*Input material*.
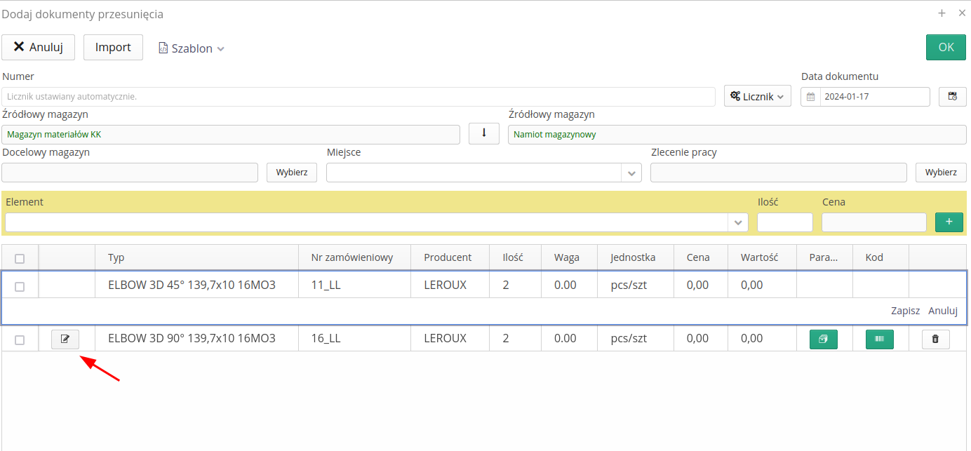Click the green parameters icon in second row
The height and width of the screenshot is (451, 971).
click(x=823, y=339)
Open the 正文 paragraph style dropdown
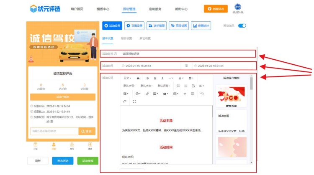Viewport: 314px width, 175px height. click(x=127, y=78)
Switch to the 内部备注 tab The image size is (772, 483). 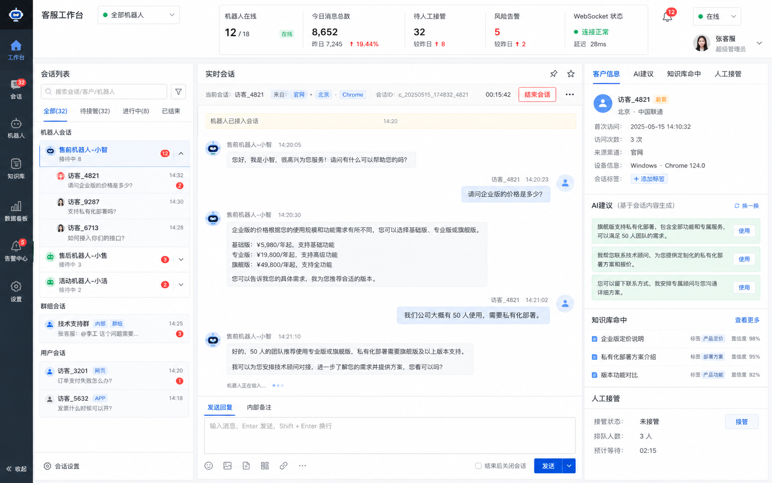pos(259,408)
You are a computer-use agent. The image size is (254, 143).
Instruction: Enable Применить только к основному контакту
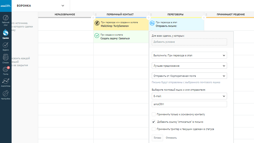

* * *

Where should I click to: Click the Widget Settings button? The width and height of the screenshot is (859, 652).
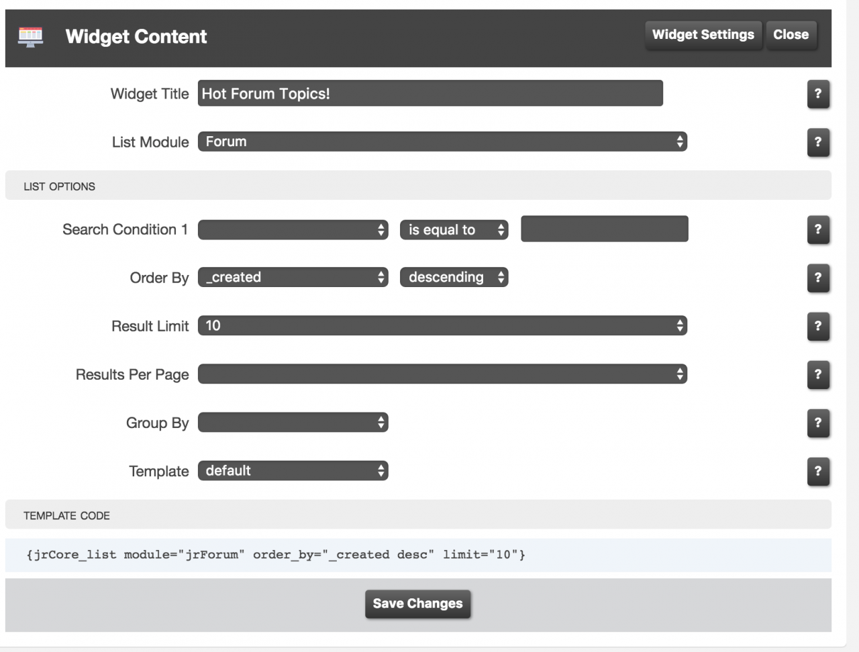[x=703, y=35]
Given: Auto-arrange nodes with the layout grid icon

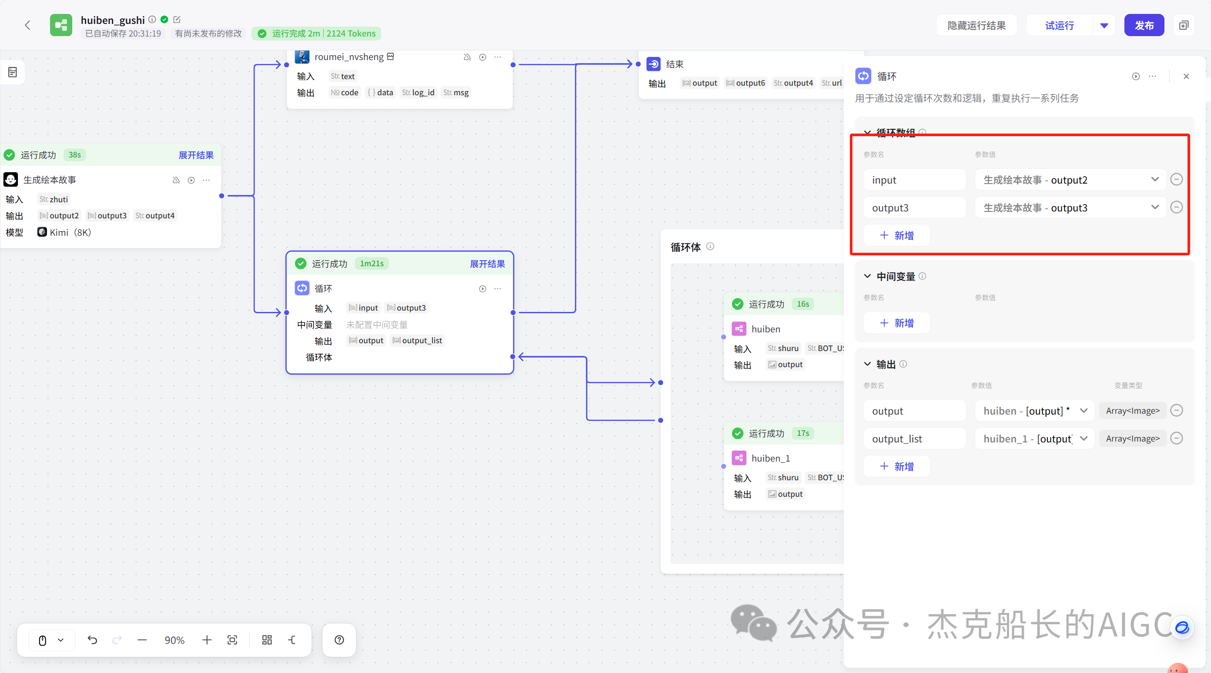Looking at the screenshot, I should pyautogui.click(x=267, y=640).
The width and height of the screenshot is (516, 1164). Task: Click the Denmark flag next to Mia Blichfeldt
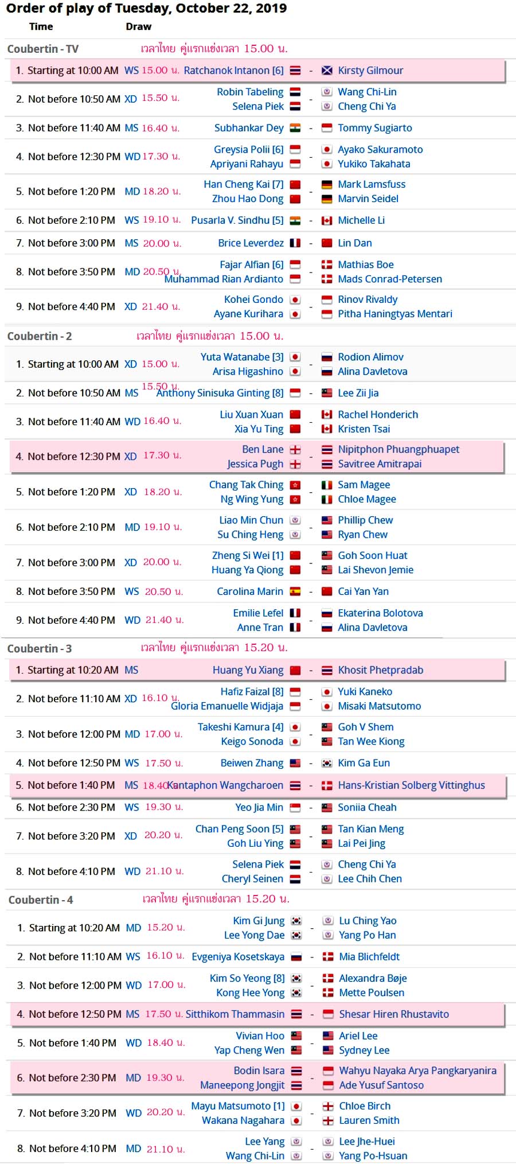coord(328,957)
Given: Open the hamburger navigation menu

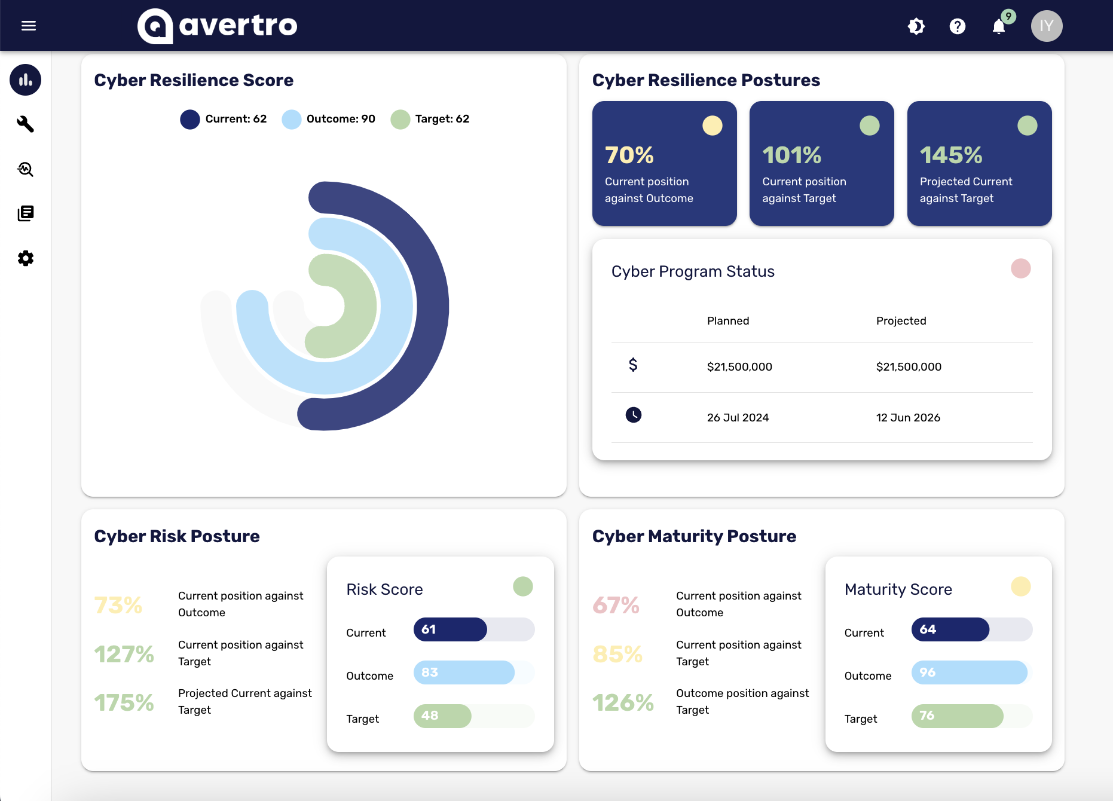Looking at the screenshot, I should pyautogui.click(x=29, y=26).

*Do this*.
Copy the rows from the line containing "Where should I" through the line containing "Looking at the screenshot, I should pyautogui.click(x=29, y=26).", both included, keeping every character as it appears. Omit the pictures from your copy.

*Solution to this problem*.
Where should I click to: Click the Widget Settings button? The width and height of the screenshot is (859, 652).
[x=703, y=35]
Given: Auto-arrange nodes with the layout grid icon

Looking at the screenshot, I should pyautogui.click(x=267, y=640).
The width and height of the screenshot is (516, 1164). Task: Click the Denmark flag next to Mia Blichfeldt
coord(328,957)
Given: Open the hamburger navigation menu

Looking at the screenshot, I should pyautogui.click(x=29, y=26).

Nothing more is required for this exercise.